Select Committee on Environment, Transport and Regional Affairs Memoranda

Memorandum by the Local Government Association (RM 06)


  1.  The Association welcomes the opportunity to submit comments to this inquiry and would be particularly interested in the comments about local authority practices received by the Sub-Committee from road users of all types. It is possible to comment only in general terms given the tight deadline. The inquiry has been brought to the attention of the Association's member authorities and, in particular, the relevant officer societies for authorities responsible for highway maintenance. The Association has liaised with the CSS (formerly County Surveyors Society), which the Sub-Committee will be aware has taken a close interest in developments in this area and is aware of and supports the contents of that Society's more detailed submission to the Sub-Committee. Most comments in this evidence relate to local authority principal roads. The Association does not have evidence readily available on maintenance standards on motorways and trunk roads since the Highways Agency changed its maintenance agency arrangements in the last five years.

  2.  The Sub-Committee will be well aware that investigations into road maintenance standards, and the adequacy of funding levels, have recurred on a number of occasions over the past two decades. The past and present Local Authority Associations generally have expressed more concern on those occasions over the inadequate funding levels for maintenance of local roads and more specifically their fears that the provision in highway maintenance RSG consistently had not been sufficient to prevent continuing structural deterioration. Principal roads had not faced the same historic level of shortfall, and motorways and trunk roads seemed to receive consistently much higher maintenance funding allocations than local authority roads in general.

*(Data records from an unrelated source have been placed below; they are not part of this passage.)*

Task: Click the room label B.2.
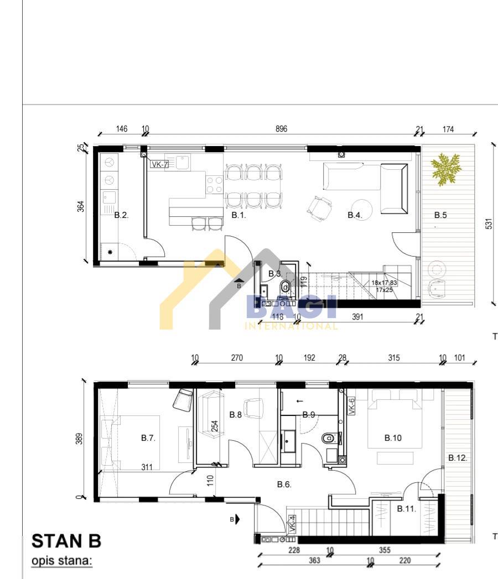[121, 215]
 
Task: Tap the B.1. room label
[238, 215]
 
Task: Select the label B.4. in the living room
[355, 215]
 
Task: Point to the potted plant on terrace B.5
[445, 169]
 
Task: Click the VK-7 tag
[159, 164]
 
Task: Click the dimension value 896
[281, 129]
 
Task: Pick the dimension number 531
[489, 223]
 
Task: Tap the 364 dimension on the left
[81, 206]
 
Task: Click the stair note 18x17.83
[384, 283]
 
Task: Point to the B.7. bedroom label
[148, 438]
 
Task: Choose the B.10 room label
[393, 438]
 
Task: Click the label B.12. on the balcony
[458, 458]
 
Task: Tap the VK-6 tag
[351, 406]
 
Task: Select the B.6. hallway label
[284, 484]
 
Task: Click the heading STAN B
[66, 540]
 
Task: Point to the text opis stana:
[61, 561]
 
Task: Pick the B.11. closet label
[407, 509]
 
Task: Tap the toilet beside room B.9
[330, 439]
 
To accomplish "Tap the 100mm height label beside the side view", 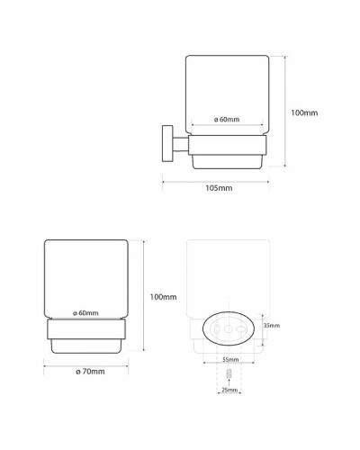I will [x=305, y=112].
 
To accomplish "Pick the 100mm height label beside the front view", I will [x=163, y=297].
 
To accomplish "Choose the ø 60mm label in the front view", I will [x=86, y=312].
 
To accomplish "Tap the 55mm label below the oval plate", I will [x=230, y=360].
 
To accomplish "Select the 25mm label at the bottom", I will [x=230, y=390].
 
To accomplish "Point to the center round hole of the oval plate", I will [x=230, y=331].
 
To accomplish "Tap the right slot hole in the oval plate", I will [x=240, y=331].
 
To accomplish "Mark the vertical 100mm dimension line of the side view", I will [x=285, y=112].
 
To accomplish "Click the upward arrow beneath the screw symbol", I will [x=230, y=382].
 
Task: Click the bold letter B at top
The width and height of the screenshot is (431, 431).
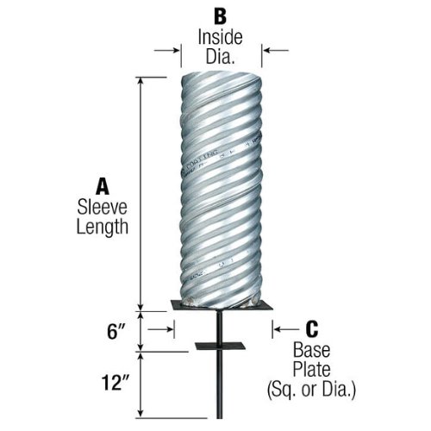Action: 221,16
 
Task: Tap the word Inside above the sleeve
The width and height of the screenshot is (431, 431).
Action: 220,37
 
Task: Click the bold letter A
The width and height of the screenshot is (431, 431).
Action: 103,186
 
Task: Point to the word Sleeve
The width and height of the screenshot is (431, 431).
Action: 102,207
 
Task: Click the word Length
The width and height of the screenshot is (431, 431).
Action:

  3.  The Sub-Committee will be aware of the de-trunking programme now under way. The LGA and its predecessor associations had campaigned for this for many years and believes that the outcome will be more efficient and effective maintenance of the de-trunked roads as part of a unified network by the local highway authority. For this transfer of responsibility to be effective the LGA has been in detailed discussions over the past year with DETR and Highway Agency officials to try to ensure that the transfer of funding resources for these roads from the Agency to the local highway authority is, and will continue to be, sufficient to ensure that the roads' current maintenance standards can be maintained in the longer term.

  4.  An issue raised recently by LGA members and which will apply to all types of road, and which may have been exacerbated by the recent spell of wet weather, is a need to replace or reinforce long-standing retaining walls. For example, replacing dry stone walls with modern structures can be expensive, and authorities in the areas concerned will be looking to ensure that these special needs are not overlooked.

  5.  Some principal future developments about which the Sub-Committee will be aware and which should be helpful for both the funding and the management of principal and other local road maintenance activities will include:

    —  the LTP process and its monitoring mechanisms formalised by the Transport Act 2000;

    —  possible use of additional income from new local road user charging options set out in the Transport Act 2000;

    —  use of the street works charging mechanisms set out in the Transport Act 2000, as necessary to ensure compliance; and

    —  publication and wide dissemination of the revised LAAs Highway Maintenance Code of Practice (see the CSS written evidence).